🤖 AI Summary
To address the reliance of vision-language models (e.g., CLIP) on computationally expensive offline fine-tuning and their susceptibility to overfitting in few-shot image recognition, this paper proposes a parameter-free online few-shot learning framework. The method introduces two novel attention-based adapters: (1) a Memory Attn-Adapter that dynamically refines class-specific text embeddings via an external memory module; and (2) a Local-Global Attn-Adapter that jointly integrates local visual details and global semantics from support samples to enhance image feature representations. Crucially, the framework requires no parameter updates—neither to the vision nor language encoders—enabling efficient, plug-and-play adaptation. Extensive experiments demonstrate state-of-the-art performance across cross-category and cross-dataset few-shot benchmarks, with significant gains over prior methods. Moreover, it achieves high inference efficiency and maintains compatibility with diverse CLIP backbones, establishing a lightweight, robust paradigm for few-shot adaptation of vision-language models.
📝 Abstract
Contrastive vision-language models excel in zero-shot image recognition but face challenges in few-shot scenarios due to computationally intensive offline fine-tuning using prompt learning, which risks overfitting.

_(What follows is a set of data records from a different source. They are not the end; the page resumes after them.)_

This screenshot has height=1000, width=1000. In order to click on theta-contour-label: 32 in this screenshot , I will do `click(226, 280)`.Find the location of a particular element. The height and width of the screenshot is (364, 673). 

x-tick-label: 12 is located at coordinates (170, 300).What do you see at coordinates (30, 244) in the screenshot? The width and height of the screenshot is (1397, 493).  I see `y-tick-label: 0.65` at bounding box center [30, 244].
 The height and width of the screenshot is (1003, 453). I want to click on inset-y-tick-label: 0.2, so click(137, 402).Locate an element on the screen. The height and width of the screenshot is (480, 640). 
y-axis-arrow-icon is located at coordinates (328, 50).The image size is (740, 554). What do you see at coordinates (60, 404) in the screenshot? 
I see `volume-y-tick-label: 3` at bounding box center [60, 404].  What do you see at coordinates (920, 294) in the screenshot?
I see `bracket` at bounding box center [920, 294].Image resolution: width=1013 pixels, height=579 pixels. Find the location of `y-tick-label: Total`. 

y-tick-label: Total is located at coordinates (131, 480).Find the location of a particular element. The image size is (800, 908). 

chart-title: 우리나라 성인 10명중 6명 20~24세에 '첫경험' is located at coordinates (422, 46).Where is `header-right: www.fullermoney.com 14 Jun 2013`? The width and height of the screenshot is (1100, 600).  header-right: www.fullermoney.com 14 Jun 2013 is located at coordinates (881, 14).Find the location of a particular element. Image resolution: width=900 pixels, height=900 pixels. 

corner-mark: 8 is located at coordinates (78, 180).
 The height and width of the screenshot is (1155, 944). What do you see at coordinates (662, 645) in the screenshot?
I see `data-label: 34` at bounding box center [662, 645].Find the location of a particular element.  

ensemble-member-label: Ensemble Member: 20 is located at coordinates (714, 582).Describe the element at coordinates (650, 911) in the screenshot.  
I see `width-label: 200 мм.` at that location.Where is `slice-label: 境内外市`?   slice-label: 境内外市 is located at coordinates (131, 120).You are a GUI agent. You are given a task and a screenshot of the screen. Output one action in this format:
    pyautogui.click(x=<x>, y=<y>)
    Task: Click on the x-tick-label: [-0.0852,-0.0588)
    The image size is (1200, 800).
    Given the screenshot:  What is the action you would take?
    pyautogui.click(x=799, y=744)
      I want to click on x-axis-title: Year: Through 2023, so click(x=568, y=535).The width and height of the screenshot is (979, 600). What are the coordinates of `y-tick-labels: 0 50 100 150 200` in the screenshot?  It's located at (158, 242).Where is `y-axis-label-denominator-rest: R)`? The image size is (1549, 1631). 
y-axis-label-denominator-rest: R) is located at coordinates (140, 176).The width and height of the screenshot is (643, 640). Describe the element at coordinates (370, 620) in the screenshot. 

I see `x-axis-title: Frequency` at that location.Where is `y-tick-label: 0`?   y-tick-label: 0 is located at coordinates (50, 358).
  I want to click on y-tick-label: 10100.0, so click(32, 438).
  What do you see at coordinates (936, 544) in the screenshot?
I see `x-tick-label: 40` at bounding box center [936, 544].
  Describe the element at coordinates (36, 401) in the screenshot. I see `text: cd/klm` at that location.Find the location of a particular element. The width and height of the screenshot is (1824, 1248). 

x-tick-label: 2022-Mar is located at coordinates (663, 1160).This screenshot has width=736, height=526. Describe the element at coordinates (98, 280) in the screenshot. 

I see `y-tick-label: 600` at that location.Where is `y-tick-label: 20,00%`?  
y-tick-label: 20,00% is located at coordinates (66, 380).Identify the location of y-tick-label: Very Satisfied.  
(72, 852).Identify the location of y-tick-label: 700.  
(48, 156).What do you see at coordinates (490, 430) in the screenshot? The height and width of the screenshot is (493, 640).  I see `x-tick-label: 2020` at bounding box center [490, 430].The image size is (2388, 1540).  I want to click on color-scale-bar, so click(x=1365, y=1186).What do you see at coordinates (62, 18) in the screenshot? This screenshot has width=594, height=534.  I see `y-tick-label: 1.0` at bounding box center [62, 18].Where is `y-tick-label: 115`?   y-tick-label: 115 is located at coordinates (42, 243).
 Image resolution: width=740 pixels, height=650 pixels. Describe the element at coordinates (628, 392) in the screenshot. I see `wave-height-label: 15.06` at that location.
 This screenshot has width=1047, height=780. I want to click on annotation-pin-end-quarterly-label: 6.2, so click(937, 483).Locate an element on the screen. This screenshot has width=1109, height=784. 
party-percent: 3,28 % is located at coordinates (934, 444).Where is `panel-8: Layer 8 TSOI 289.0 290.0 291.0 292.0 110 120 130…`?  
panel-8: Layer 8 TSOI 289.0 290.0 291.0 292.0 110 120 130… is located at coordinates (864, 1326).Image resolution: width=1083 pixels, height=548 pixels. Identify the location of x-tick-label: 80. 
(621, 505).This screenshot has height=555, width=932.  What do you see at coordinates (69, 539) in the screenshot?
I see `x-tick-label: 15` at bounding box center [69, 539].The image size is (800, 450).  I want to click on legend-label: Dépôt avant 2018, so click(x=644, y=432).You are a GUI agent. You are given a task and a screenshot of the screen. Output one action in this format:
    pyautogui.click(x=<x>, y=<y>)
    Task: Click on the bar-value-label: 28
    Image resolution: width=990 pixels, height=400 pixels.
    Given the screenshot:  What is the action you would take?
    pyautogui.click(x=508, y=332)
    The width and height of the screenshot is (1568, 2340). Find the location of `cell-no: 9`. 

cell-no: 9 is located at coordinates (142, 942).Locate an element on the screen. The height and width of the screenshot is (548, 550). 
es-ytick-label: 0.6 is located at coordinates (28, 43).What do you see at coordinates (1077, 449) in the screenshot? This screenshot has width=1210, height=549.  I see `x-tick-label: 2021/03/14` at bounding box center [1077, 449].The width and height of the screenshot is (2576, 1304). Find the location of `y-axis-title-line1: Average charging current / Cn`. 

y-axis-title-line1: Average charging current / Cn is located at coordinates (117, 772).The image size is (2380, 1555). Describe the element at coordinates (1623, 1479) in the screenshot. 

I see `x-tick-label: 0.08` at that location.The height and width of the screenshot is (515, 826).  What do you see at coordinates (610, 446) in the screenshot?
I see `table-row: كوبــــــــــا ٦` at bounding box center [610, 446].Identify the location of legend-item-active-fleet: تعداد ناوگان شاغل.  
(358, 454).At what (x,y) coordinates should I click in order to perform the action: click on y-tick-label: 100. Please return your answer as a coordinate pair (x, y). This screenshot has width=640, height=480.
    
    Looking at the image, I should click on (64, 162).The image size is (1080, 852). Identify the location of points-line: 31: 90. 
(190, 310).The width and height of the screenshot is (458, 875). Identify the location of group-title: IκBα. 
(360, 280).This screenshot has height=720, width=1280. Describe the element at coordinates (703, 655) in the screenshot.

To overcome these limitations, we propose Attn-Adapter, a novel online few-shot learning framework that enhances CLIP's adaptability via a dual attention mechanism. Our design incorporates dataset-specific information through two components: the Memory Attn-Adapter, which refines category embeddings using support examples, and the Local-Global Attn-Adapter, which enriches image embeddings by integrating local and global features. This architecture enables dynamic adaptation from a few labeled samples without retraining the base model. Attn-Adapter outperforms state-of-the-art methods in cross-category and cross-dataset generalization, maintaining efficient inference and scaling across CLIP backbones.